Esatto. pensa che molte miopatie come appunto il VERDE OREGON che si legge nel titolo non erano conosciute prima degli anni ’70 e cioè quando in America nascevano i primi allevamenti iperintensivi, aumentando le dimensioni del petto dei broilers (la parte che si vende di più e che costa di più) creando appunto una nuova miopatia. o comunque portandola a uno sviluppo tale che è diventata motivo di studio per i veterinari.
In alcuni momenti del tuo lavoro, hai fatto ricorso alla scrittura, hai poi deciso di far leggere le tue considerazioni, in presa diretta.

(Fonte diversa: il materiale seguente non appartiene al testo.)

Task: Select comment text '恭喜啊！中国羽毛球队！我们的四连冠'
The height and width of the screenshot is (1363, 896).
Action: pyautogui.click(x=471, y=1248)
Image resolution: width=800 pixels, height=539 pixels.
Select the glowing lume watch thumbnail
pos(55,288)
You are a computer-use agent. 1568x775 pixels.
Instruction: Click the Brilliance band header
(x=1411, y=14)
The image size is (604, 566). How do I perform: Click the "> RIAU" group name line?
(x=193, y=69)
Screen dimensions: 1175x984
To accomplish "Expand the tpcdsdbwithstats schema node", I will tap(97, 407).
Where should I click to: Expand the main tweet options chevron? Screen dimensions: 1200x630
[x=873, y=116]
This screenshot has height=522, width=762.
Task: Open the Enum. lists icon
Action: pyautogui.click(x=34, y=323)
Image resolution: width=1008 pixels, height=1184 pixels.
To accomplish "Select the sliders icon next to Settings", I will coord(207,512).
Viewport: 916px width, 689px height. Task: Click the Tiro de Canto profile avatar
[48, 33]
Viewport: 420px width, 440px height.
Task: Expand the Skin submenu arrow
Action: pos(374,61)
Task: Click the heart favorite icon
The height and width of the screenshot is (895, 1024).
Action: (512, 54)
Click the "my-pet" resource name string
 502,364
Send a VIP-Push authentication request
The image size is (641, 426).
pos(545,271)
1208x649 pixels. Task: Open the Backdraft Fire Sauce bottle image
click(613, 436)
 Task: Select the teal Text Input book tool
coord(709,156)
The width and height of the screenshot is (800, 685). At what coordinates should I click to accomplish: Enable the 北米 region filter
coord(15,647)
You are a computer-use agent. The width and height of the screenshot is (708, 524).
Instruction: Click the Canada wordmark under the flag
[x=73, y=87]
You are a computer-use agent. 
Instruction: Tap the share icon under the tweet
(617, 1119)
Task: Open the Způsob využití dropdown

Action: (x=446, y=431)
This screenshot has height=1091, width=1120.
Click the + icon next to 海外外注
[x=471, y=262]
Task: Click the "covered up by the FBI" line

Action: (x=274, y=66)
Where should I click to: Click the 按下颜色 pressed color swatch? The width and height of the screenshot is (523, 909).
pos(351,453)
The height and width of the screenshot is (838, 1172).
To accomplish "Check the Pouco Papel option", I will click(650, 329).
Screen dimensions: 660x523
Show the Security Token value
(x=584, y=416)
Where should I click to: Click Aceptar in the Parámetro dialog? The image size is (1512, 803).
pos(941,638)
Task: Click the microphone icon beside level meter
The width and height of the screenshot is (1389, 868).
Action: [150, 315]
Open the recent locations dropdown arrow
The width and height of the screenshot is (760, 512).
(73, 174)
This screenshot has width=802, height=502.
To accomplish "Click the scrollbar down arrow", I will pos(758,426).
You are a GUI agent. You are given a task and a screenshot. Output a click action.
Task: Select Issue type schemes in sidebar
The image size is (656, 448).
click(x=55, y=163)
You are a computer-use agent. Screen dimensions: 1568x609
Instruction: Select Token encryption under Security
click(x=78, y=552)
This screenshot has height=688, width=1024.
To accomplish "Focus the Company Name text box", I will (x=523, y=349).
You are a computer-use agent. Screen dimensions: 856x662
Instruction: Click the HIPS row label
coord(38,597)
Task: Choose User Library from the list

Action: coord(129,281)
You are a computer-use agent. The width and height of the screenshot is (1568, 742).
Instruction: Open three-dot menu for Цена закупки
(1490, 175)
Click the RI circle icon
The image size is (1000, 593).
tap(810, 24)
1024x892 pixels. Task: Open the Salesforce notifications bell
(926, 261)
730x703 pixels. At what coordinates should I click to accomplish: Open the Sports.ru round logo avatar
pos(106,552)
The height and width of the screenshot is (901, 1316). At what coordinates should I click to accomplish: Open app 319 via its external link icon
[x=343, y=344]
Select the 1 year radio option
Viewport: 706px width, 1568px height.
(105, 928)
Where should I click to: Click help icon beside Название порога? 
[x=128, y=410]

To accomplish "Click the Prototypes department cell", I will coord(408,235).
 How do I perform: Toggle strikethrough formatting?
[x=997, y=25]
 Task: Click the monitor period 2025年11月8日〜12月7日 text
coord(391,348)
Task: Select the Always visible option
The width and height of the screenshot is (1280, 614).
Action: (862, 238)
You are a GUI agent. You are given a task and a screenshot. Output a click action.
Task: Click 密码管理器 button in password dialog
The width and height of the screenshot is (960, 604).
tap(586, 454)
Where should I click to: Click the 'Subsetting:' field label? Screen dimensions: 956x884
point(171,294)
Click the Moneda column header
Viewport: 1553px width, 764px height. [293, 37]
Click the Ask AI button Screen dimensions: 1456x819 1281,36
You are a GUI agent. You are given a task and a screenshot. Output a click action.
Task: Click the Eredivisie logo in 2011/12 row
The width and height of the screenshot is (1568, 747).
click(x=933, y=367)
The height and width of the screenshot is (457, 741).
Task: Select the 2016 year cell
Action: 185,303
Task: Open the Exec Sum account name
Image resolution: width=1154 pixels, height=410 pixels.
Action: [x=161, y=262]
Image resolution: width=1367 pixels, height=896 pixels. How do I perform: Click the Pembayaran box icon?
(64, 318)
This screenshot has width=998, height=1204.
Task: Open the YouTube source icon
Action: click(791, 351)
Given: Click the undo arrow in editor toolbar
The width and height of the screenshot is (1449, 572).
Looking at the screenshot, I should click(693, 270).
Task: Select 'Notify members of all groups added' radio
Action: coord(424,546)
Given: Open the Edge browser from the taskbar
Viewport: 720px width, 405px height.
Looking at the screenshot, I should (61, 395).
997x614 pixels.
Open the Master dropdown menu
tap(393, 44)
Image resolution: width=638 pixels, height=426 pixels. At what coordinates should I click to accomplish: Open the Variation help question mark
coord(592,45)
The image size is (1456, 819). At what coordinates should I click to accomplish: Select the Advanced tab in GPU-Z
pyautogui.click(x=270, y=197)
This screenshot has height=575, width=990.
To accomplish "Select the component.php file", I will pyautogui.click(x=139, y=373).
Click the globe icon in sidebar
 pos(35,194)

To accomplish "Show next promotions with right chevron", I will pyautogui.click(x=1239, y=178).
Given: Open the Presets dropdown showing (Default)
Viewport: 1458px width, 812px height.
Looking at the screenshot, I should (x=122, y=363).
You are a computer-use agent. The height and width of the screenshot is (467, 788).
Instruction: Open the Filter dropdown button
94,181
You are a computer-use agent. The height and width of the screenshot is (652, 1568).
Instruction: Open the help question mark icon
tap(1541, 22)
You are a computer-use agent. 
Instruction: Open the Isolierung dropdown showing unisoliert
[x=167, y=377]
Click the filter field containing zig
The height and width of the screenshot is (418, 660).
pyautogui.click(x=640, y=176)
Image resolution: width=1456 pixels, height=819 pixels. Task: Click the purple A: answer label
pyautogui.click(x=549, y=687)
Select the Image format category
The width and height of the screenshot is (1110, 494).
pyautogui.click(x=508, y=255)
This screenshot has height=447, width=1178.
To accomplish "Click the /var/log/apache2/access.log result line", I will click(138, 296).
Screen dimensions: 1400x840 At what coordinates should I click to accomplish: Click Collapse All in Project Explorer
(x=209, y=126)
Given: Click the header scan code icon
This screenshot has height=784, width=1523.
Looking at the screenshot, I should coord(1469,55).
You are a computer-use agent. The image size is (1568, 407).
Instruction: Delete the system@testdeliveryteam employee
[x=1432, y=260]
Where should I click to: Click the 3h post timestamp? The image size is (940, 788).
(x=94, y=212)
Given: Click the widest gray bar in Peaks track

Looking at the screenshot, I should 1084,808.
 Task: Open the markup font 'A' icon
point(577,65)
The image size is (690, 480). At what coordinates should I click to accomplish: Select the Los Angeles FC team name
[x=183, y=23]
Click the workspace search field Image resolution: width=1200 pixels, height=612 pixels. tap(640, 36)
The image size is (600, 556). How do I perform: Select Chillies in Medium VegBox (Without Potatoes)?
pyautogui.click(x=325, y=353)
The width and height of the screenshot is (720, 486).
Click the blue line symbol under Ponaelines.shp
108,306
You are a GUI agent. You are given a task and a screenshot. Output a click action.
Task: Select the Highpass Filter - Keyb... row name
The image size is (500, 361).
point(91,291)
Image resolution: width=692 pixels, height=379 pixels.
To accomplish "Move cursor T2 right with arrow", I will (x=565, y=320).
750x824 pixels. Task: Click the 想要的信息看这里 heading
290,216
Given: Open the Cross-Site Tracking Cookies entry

Dici di non essere un’attivista, eppure credo che scrivere sia una forma di attivismo molto efficace, ci hai mai pensato in questa chiave?
No, perché nel mio caso finisce lì. Scrivo, ho scritto per anni di questo, ma lo tenevo per me. Senza nessun altro scopo. Forse era un attivismo egoistico per me. mi aiutava a superare tutto. lo stesso, la stanchezza, la solitudine che si crea e i rapporti personali che svaniscono. Ma è comunque il mio caso. magari per gli altri è diverso.
Domenico Cosentino, laureato in biologia da 13 anni lavora nella GDO nella sicurezza alimentare e negli ultimi sei ha lavorato nei macelli di società multinazionali. Editore indipendente, dall’anno scorso insieme a sua moglie ha aperto una libreria indipendente in Campania. Verde Oregon è la sua ultima raccolta di microracconti uscita per Strade Bianche, ex Stampa Alternativa.